Wednesday 15 May 2013

Human Resources, a persistent problem for the NHI


18 months into the initial phase of the National Health Insurance (NHI) scheme and South Africa is still short of 14 351 doctors, according to a recent survey conducted by the South African Institute for Race Relations (SAIRR).

The current shortage of professional medical staff is likely to seriously hamper the government’s proposed National Health Insurance (NHI), medical experts say.

The NHI is a system where universal health care coverage is proposed for every South African citizen however the transformation of the health system has been hindered by inadequate staff numbers and an inequitable distribution of health workers between the public and private sector. 

The SAIRR survey found that staff shortages are not being adequately addressed by government and almost 56% of doctors’ posts are empty. Almost 46% of nursing posts also remain unfilled. 

Lerato Moloi, a researcher at the SAIRR, says “these figures are alarming” and such high vacancies make NHI seem unachievable.
“The two most critical aspects of the NHI are how are we going to fund it and how are we going to staff it” adds Doctor Mark Sonderup, a specialist at UCT Medical School. 

The current health system is overwhelmed by very few resources that is compounded by the increasing population figures where both nurse-to-patient and doctor-to-patient ratios are excessively high,  says South African Medical Association’s (SAMA) public sector doctors' committee chairwoman, Dr Phophi Ramathuba.

Despite these concerns the 2012/2013 South African Health Review states that “training of new doctors has been increased through increasing the intake in training institutions and sending 1000 medical students to Cuba to be trained”. In addition, since the launch of the National Human Resources for Health strategy in October 2011, an extra 40 doctors started training in South Africa in 2011/2012 and 125 in 2012/2013.

In spite of this progress, numbers of doctors graduating from South African universities is decreasing. Between 2004 and 2008 there was a more 6%decline in medical graduates. Specialists who are being trained at the country’s eight medical schools are also not being properly absorbed into the public health sector. “To produce doctors and specialists, you need a functional academic sector. The capacity that we’ve had to train doctors has been under enormous pressure. The capacity to train doctors has been limited. What we need is more medical schools. Despite HIV/Aids, our population is growing. There is an increase in the number of immigrants. We have not kept up with that,” Sonderup says.

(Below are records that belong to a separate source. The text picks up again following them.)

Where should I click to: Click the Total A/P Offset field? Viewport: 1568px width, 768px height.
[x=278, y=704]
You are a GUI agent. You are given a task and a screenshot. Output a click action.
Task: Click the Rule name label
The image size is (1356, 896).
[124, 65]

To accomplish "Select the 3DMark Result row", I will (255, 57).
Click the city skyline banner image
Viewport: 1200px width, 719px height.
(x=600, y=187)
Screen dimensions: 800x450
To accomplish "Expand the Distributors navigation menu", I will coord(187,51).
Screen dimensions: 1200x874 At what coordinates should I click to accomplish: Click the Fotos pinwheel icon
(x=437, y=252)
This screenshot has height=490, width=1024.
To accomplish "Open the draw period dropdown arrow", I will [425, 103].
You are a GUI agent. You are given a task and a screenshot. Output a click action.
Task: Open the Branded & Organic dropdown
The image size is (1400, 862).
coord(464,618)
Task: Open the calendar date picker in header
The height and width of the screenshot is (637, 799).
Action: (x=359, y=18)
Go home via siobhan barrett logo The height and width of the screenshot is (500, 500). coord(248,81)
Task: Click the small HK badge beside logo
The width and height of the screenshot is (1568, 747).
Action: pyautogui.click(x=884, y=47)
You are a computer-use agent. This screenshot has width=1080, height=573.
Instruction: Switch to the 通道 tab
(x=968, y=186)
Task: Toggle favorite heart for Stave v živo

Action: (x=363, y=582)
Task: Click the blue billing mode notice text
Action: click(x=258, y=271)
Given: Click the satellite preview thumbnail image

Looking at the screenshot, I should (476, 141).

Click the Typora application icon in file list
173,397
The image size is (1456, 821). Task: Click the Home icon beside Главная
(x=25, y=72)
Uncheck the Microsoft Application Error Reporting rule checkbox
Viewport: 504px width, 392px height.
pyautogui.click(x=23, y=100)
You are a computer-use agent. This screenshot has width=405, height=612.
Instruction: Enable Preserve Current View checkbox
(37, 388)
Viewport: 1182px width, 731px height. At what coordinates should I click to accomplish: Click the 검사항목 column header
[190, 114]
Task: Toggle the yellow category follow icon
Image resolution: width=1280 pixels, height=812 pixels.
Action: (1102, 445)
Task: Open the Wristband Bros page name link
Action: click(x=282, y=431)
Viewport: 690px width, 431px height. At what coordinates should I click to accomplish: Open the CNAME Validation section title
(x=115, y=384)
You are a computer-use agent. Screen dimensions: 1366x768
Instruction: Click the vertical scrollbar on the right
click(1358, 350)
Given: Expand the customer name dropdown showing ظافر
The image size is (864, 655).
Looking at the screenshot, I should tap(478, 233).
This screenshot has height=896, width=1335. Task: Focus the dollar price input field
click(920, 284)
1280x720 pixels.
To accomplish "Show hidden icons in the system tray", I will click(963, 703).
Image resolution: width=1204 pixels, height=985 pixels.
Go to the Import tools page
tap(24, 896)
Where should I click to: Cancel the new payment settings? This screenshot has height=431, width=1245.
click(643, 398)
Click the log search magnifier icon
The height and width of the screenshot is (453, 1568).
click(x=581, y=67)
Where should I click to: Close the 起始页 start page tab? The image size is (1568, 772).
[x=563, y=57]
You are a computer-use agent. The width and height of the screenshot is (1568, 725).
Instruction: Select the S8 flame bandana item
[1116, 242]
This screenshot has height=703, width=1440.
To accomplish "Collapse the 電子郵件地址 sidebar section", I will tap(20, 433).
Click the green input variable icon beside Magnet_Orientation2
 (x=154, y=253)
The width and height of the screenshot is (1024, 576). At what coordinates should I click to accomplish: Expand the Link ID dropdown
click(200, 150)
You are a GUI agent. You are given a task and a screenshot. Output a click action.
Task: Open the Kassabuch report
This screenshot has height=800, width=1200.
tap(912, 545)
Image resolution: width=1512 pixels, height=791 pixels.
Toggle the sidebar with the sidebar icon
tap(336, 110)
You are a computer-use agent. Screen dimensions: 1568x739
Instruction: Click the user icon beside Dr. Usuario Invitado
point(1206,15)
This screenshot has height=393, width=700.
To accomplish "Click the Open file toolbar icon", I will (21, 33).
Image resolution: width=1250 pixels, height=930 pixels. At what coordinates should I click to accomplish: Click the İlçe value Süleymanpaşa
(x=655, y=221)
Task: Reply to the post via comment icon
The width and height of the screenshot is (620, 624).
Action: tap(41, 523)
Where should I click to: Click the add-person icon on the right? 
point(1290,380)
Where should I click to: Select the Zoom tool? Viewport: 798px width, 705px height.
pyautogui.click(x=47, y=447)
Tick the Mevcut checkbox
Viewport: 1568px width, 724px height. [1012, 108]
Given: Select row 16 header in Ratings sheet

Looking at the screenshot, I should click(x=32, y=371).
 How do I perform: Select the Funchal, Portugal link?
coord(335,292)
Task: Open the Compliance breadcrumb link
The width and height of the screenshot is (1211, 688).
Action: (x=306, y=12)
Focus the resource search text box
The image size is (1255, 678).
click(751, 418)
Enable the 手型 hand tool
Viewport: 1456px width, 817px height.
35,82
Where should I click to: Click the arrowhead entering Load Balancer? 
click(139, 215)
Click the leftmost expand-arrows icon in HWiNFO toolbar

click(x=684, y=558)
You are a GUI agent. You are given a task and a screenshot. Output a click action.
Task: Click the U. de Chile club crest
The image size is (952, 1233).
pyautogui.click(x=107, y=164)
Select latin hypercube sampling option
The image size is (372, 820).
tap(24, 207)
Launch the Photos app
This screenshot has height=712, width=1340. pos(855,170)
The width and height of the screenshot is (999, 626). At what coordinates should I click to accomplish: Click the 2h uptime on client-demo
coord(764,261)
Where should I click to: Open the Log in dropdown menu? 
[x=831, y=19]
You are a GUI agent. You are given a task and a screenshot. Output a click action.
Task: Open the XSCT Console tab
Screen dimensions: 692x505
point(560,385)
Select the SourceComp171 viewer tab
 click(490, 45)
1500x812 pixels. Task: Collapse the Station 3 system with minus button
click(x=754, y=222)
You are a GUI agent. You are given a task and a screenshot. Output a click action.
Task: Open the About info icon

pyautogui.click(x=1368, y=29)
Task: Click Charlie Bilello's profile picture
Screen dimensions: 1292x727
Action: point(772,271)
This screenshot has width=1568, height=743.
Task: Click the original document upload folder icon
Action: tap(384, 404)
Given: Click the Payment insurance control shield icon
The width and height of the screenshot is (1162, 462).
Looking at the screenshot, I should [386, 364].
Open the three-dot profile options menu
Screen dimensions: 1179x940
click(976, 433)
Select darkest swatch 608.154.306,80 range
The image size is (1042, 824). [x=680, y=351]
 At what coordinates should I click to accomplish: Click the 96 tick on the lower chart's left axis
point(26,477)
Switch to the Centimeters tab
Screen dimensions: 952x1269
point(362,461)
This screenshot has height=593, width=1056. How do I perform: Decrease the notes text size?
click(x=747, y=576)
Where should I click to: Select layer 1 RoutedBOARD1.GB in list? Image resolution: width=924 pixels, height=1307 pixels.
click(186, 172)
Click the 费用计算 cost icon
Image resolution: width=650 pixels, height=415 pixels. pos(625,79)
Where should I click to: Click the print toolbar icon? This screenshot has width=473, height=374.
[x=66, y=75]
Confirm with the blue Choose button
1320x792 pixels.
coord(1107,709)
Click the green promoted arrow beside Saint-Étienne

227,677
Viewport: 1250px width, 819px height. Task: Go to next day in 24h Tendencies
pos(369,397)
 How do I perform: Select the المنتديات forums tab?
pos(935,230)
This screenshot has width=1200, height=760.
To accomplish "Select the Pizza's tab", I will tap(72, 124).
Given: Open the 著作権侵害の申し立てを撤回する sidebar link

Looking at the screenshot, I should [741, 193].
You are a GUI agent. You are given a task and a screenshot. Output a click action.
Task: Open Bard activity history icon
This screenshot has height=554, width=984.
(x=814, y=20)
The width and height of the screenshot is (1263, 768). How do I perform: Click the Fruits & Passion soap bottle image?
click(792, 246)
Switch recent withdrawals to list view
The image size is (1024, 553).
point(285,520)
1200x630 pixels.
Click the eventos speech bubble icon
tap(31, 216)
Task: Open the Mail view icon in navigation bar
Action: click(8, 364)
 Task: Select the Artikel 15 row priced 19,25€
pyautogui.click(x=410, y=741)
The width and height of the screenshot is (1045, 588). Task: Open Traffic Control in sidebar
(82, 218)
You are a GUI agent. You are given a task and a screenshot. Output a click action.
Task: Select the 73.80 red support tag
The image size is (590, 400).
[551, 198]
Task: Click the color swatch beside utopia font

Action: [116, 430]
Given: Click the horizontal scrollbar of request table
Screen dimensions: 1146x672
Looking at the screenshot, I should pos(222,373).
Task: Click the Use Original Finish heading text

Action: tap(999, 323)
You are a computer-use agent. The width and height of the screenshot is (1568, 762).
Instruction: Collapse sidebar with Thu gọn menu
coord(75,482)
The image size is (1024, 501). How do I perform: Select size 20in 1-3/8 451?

In order for the NHI to be a success, the country needs to double the number of doctors it trains each year. The establishment of new medical schools and ensuring vacancies at existing schools are filled is critical to solving the problem and curbing the deficiency. The progress highlighted by the SAHR is insufficient to address the severe staff shortages currently plaguing the country’s health system. Health Minister Dr Aaron Motsoaledi told parliament he had asked deans of medial faculties to think innovative ways to increase student intake but the effects of this ‘request’ remain to be seen in the country’s production of medical graduates.

The human resource problem also goes beyond higher education. A research report published in the South African Medical Journal in 2011 shows that at the time there were estimated 27 641 doctors practicing in South Africa, approximately 23 407 South African-born doctors were believed to be practicing overseas. It is clear that South Africa needs to ‘train and retain’ more doctors in order for the government’s proposed NHI to be a success.

“While government's NHI plan has theoretical merit, in practice it will be exceedingly difficult to implement, particularly within the envisaged time frame of 14 years," Hospital workers union, HOSPERSA, said in a statement to News24 in 2010. The union also went on to say that foreign doctors will have to be recruited if NHI is to be successfully implemented. Sonderup also emphasises the need to recruit more doctors if NHI stands any chance of achieving success. “We have got to turn the tide of people who are still leaving. And we have got to go back and try to actively recruit those who have left. If we got just one-tenth back, we would have the equivalent of a year’s worth of graduates,” he says.

However all is not doomed for the success of NHI. In April of this year the Mail and 
Guardian reported that 350 private doctors will start working part time for the country's NHI system this month at public health facilities. The clinics and hospitals are based at the NHI scheme's 11 pilot sites. Whether this will be enough to address the key challenge of providing and funding human resources within the envisaged timeframe of 14 years remains to be seen.